Another of the wonders of the Microsoft House was the smart kitchen counter. It was quite posh, nice polished marble, but had an RFID reader embedded in it, and a descrete projector installed in the ceiling. This allowed for some pretty cool functions.

For example our host went to the cupboard and pulled out some corn meal and flour, then asked the house what he could do with it. The house told him (it could speak as well as listen) a number of recipe options, plus displayed the list on the counter. He asked for the corn muffin recipe. Oblidgingly the house displayed a recipe, noting which items he had and where in the kitchen they were. One item was out, and the house asked if he wanted it added to the next grocery delivery.

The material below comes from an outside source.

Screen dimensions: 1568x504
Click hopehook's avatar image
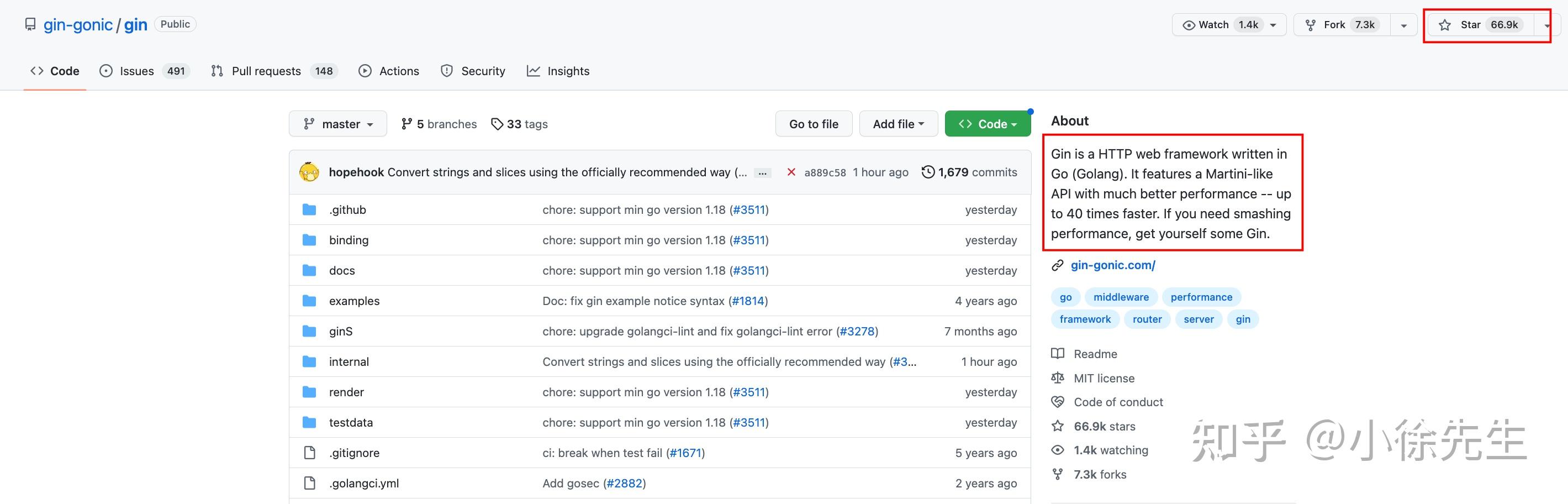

He then asked the house to help him through the recipe. It began both talking him through it, and projecting both written and graphical instructions onto the counter top. The house even set the oven to the right temperature to be warm and ready for when it got to that step. Pretty cool if your a cooking novice, but I think I'd find it a bit of a pain. The knowing what items where in stock in the house or not was nice, plus keeping an interactive shopping list. Wouldn't it be nice to just tell your house you're out of spelt flour and know it was added to the list, rather than having to remember with a faulty memory? Apearently the house could even keep track of what food wrappers were thrown out so that it could add them to the shopping list as well.

There was another interesting function. When he stopped the recipe funtion the house reminded him he needed to take his medication. He them pulled out a large box of medicine bottles. If you have an elderly parent who needs to take eye watering amounts of pills this is not at all out of the ordinary. Then, as he took bottles out of the box and put them onto the counter, the house either cirlced them in red for the wrong medicine, or in green for the right ones. Then lettering appeared beside each to show how many pills to take out.

It even then was able to identify the pills themselves (did you know the pharmaceutical companies had standardised the colouring and sizing of medicines to help in their identification), in case a bottle had the wrong pills in it. For that function alone I'd buy this tomorrow for my mum. Getting her medication right is a nightmare!

Again though, this has its down sides. Do you really want a piece of technology knowing what you've bought, used and thrown out? To a certain extent we're not far off from that. Anyone who uses a supermarket loyalty card already tells the world exactly what they buy. But, having it also know what and how you use those goods could be explosive. The house could be programmed to put only certain brands on the shopping list, or heaven forbid the government begin to punish those with an unhealthy diet.

Technology can be a real boon. Unlike the smart mirror I quite liked the smart countertop. There where many functions I know I'd find useful as a cook. However, the potential for an invasion of my privacy and abuse of my data is significant. I don't want Nestle (who I don't buy from anyway) knowing what of their products I have in my house or when I threw them out. These technologies can be wonderful, but we have to use them with caution.